Kotra reviews success of Chile FTA after 10 years
The Korea-Chile FTA, Korea’s first FTA, marks the 10th anniversary of the pact taking effect tomorrow. Kotra said exports to Chile increased from $517 million in 2003 to $2.46 billion last year, while imports of Chilean products grew 4.4 times from $1.06 billion to $4.66 billion.
Although Korean exports to Latin America jumped 401 percent during the period, Korean products have done particularly well in Chile, Kotra said.
Last year, 22 of the 100 top products exported to Chile were No. 1 in the market, and 33 others were second. Eighty-four of the 100 products were among the top five foreign brands in their respective markets in Chile, it said.
China had 68 top five products in Chile and the United States 64, Kotra said.
Korean cars are the top foreign auto brands in Chile, according to Kotra. Other top Korean imports are polyethylene and cement clinker.
Ricardo Lessmann, chairman of Gildemeister, an importer of foreign cars in Chile, was quoted by Kotra as saying that Korean cars have improved significantly in quality and are standing shoulder to shoulder with cars from the United States, Japan and Europe.
Kotra said Chile could help Korea expand its market in North and South America and the European Union. Chile has FTAs with 60 countries that account for 93 percent of its exports.
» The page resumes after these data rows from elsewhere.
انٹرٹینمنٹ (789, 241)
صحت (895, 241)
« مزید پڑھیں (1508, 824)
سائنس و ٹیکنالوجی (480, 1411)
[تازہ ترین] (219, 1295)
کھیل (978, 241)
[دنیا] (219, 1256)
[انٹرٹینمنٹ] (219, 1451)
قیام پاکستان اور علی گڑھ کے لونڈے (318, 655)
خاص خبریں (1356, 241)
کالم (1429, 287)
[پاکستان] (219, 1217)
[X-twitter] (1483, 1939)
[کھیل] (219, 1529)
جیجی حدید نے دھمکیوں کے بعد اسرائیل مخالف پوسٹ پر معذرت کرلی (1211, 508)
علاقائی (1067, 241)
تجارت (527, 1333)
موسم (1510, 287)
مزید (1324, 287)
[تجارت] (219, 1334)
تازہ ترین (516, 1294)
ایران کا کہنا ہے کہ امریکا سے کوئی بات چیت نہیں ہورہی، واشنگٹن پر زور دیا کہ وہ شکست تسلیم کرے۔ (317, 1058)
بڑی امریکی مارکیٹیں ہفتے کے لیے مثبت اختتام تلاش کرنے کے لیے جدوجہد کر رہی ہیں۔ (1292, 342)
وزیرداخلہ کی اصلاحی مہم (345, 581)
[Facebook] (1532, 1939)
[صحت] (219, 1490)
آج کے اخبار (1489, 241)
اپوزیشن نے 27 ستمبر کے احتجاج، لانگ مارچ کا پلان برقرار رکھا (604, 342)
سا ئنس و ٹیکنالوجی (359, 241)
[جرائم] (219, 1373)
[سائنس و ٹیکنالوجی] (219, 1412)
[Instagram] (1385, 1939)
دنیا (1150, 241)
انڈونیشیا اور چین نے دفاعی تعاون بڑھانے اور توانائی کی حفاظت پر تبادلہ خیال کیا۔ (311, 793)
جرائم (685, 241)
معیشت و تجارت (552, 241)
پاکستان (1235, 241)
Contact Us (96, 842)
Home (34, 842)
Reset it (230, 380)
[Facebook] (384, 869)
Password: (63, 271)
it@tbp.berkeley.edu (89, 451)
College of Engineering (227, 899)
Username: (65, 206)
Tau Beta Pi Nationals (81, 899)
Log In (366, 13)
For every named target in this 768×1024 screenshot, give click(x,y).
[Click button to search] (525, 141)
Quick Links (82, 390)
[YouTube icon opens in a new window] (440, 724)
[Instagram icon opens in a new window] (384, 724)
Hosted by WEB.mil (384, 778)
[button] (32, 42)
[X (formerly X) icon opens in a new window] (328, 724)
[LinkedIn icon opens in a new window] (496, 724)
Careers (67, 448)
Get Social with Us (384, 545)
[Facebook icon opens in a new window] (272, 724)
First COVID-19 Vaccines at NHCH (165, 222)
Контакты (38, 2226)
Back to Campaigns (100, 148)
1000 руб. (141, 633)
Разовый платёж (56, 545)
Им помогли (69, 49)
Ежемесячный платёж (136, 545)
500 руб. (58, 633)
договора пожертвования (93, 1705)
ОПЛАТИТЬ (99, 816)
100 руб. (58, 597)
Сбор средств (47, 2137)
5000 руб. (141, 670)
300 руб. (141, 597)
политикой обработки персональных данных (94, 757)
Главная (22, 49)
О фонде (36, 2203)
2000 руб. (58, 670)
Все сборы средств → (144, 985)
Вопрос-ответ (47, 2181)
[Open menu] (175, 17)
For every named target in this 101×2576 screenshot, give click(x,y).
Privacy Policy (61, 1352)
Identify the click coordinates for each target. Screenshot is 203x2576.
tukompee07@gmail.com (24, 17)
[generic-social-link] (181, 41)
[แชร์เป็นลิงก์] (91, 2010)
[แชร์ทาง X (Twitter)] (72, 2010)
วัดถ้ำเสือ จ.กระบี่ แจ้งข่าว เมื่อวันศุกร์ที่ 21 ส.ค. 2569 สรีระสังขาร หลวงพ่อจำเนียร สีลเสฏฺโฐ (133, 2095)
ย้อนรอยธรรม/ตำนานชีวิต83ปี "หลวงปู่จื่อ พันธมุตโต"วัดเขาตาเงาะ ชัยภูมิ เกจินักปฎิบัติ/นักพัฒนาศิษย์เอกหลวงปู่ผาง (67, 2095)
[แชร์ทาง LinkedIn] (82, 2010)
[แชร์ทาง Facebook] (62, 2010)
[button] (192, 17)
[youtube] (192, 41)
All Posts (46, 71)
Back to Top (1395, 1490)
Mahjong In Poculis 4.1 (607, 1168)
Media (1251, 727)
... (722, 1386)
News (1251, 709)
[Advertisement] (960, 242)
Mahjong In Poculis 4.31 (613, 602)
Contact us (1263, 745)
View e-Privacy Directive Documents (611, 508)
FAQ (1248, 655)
Park Chul-ho, the head of Kotra’s emerging market research department, said the importance of Chile as an FTA hub will grow further. The Pacific Alliance, a trade bloc, will take effect this year among Chile, Mexico, Colombia and Peru.
Chile also is one of the initiating members of the Trans-Pacific Partnership, which is shaping up to be the world’s largest trading alliance.
“Our companies should look to Chile not only as an export market, but as a stepping stone to make inroads elsewhere,” Park said.
The Korea-Chile FTA laid the groundwork for Korea to emerge as one of the most active traders in the world, with nine FTAs covering 47 countries.
Korea’s trade with its FTA partners as a percentage of total trade was 13.8 percent in 2009, lagging behind that of China’s at 20.7 percent and Japan’s 17.7 percent.
But, as of last year, Korea was leading its Asian rivals at 35.3 percent, followed by China at 21.2 percent and Japan at 18.9 percent.